> Problem to work on
Select every line of the data below that contains the word "should", and copy each one.

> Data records
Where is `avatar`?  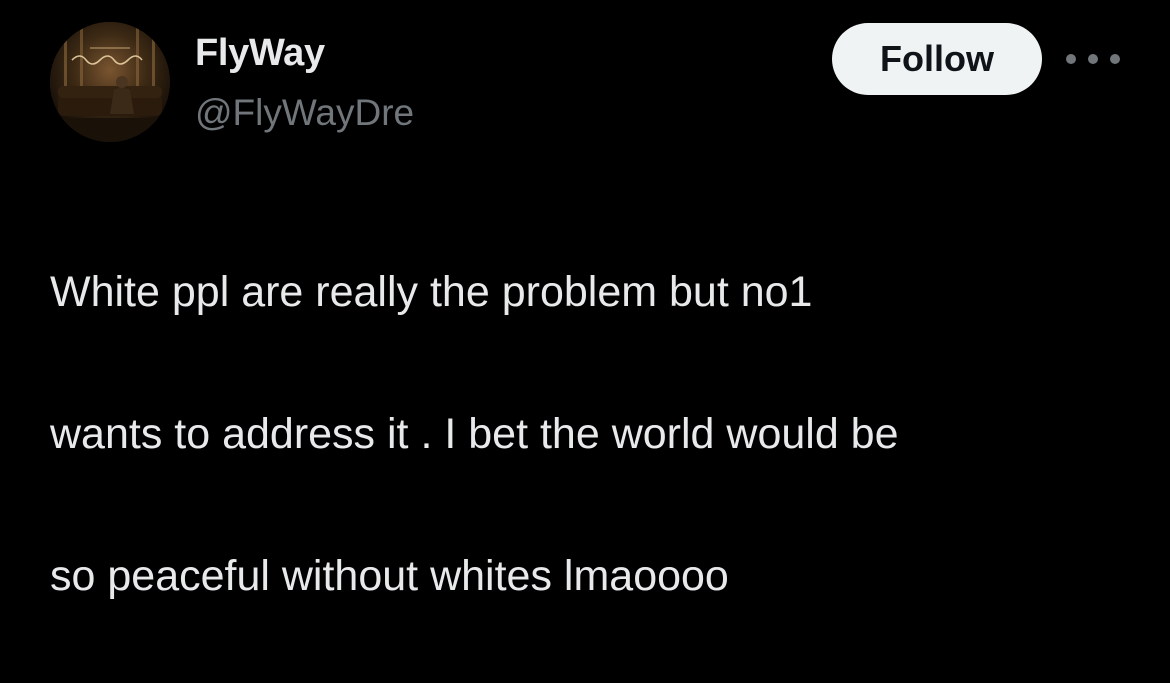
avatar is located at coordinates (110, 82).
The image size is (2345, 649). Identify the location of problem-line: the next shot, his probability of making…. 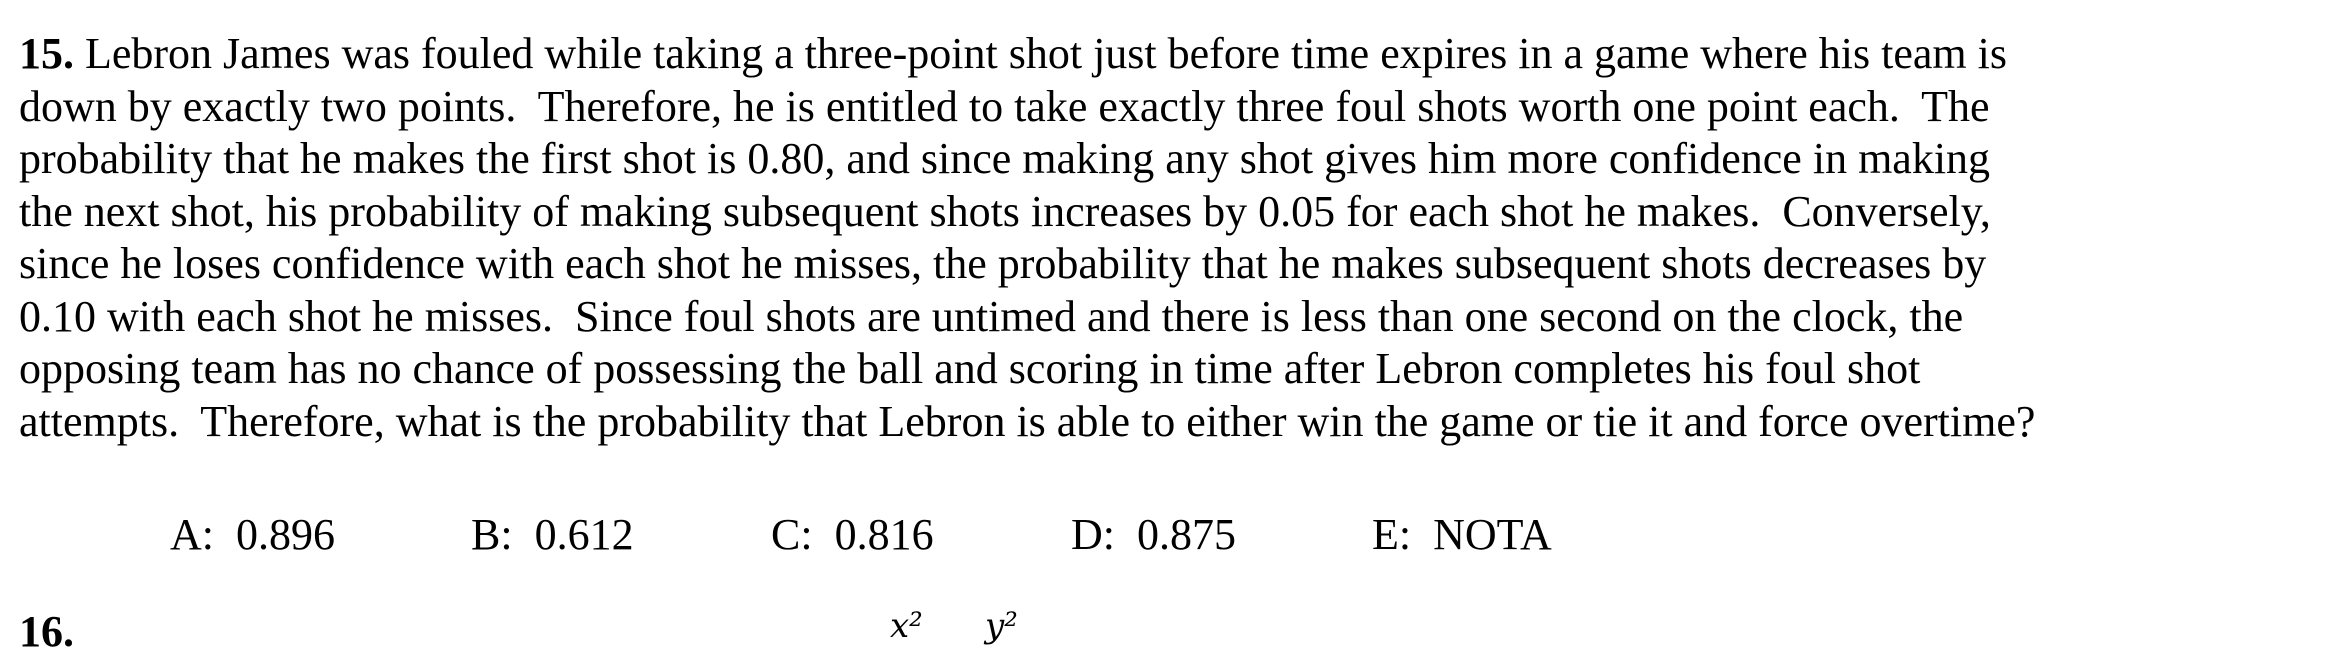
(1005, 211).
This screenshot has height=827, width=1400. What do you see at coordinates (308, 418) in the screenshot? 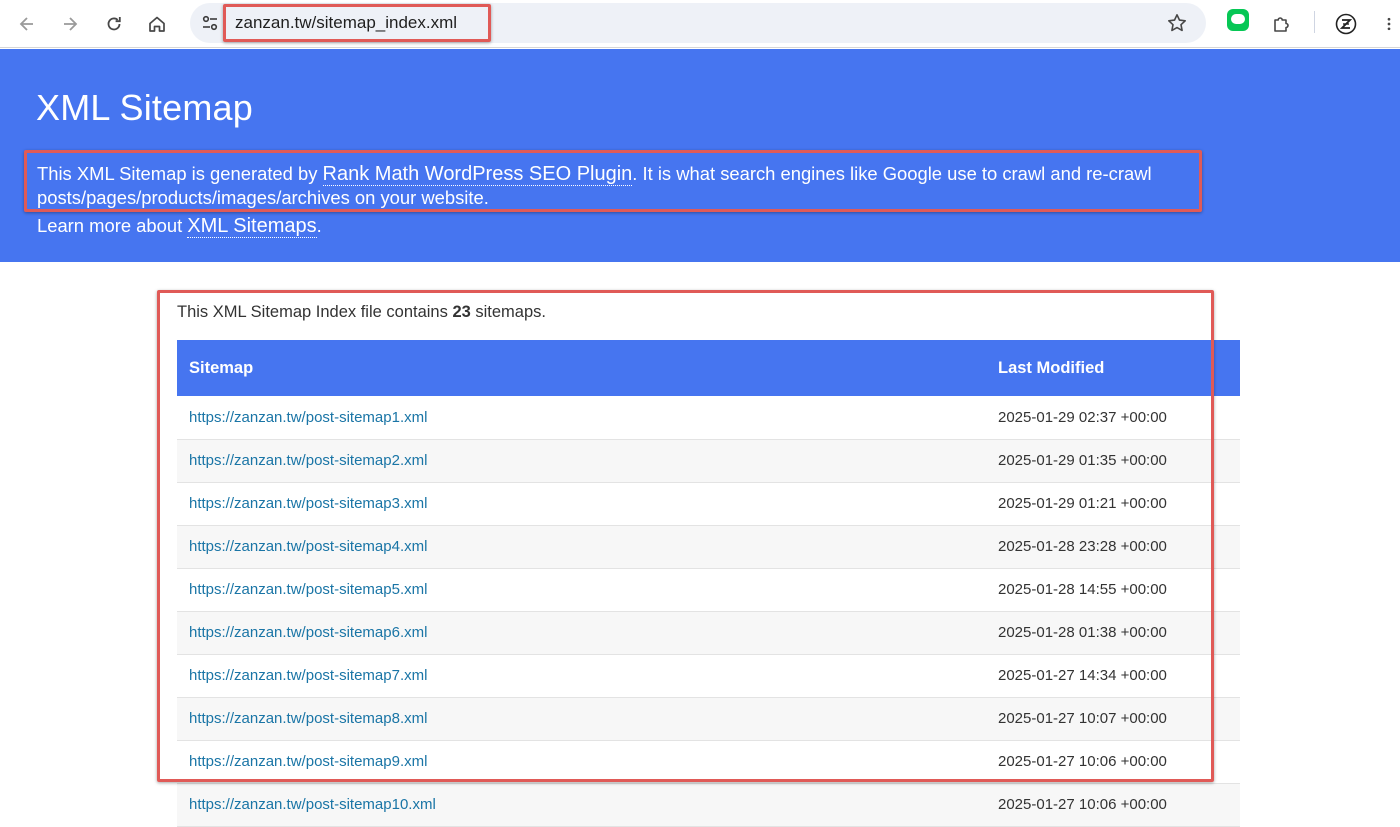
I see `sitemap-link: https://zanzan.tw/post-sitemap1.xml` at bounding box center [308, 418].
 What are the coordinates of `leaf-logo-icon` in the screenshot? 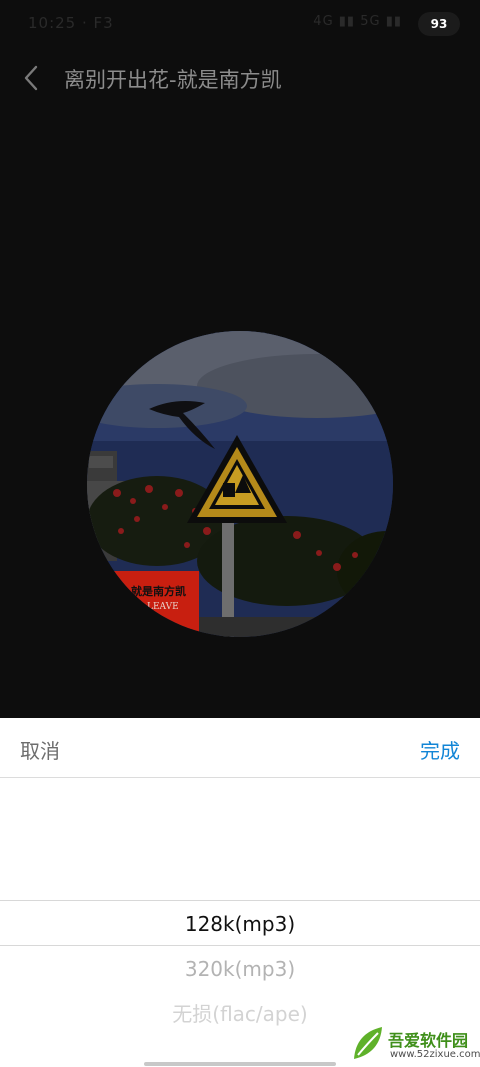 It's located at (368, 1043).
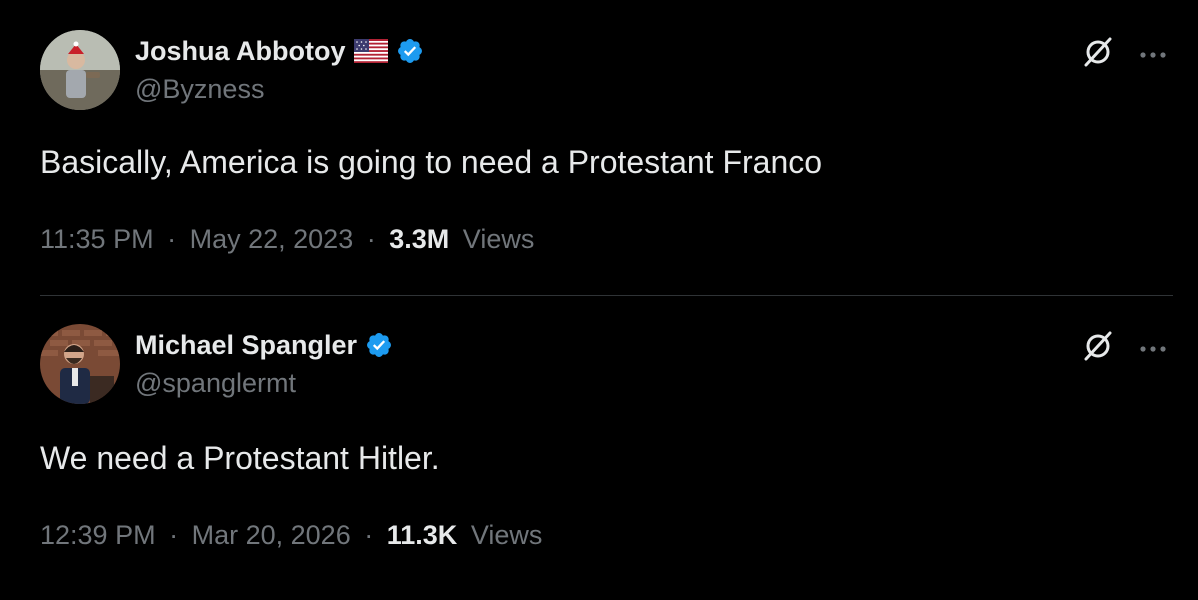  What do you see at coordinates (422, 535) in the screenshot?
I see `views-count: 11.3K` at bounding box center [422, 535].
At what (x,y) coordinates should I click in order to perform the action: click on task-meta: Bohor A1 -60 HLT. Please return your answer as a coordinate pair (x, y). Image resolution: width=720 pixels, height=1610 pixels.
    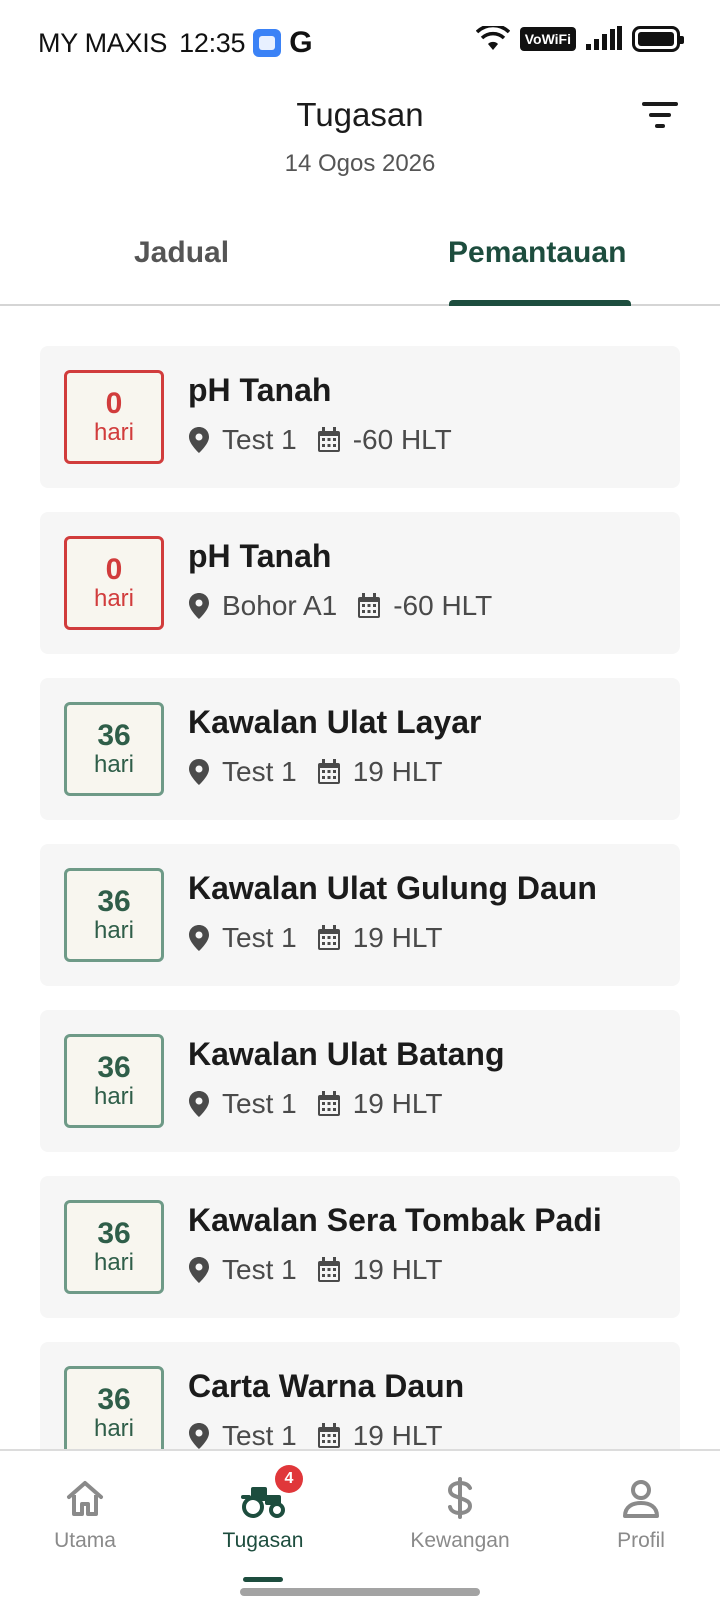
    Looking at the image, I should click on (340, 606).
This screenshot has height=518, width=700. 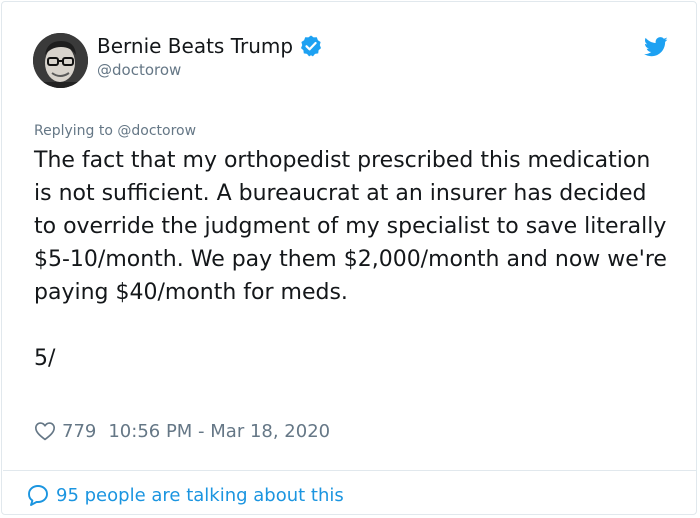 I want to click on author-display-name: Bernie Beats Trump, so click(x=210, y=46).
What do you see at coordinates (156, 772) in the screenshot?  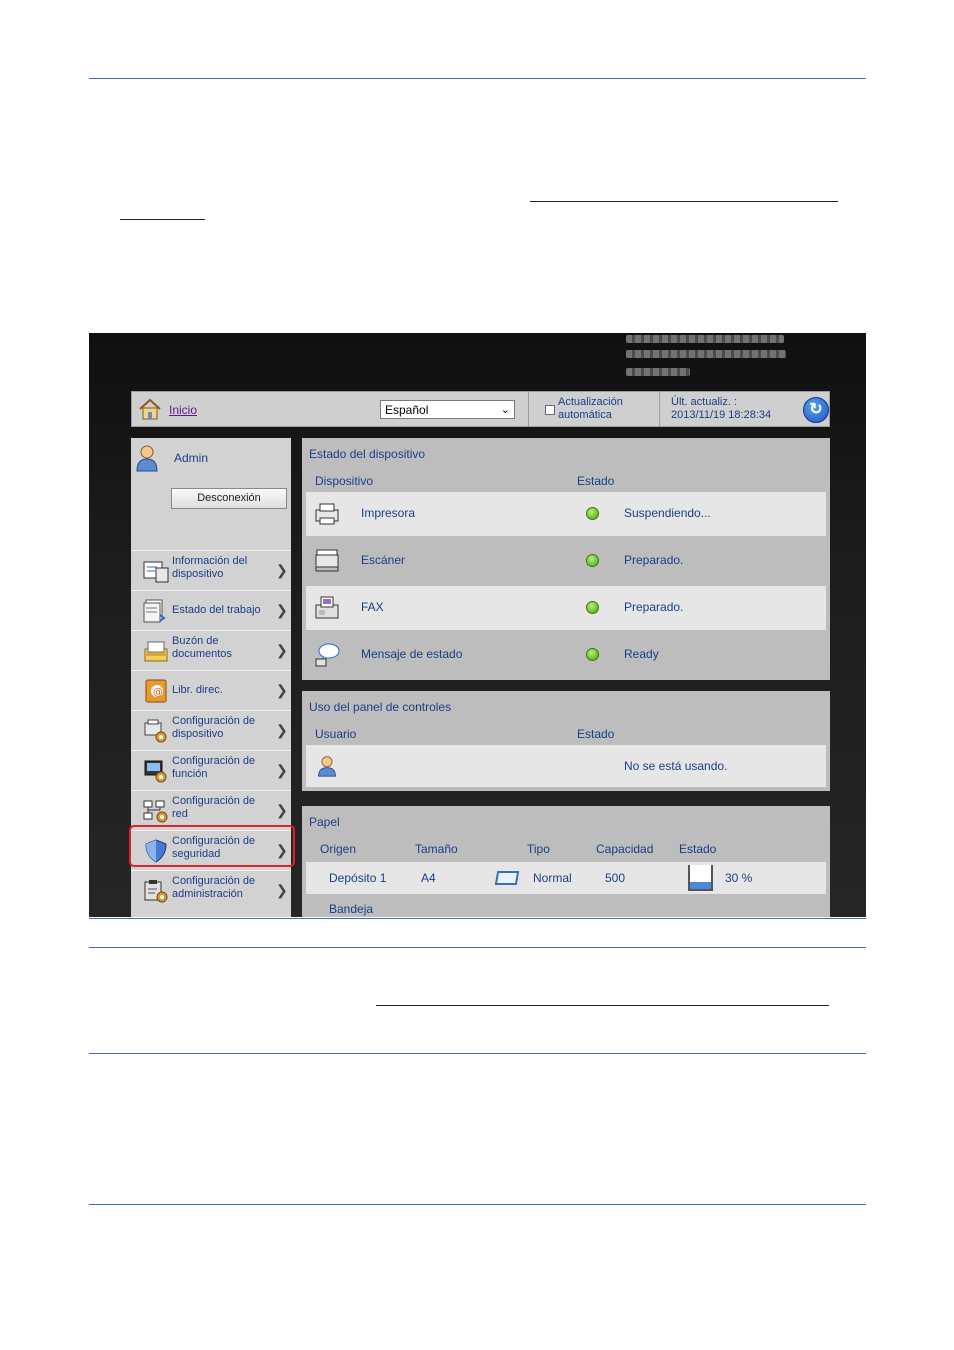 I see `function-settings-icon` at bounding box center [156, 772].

> Written reply
At what (x,y) coordinates should I click in order to perform the action: click on task-meta: Bohor A1 -60 HLT. Please return your answer as a coordinate pair (x, y). Image resolution: width=720 pixels, height=1610 pixels.
    Looking at the image, I should click on (340, 606).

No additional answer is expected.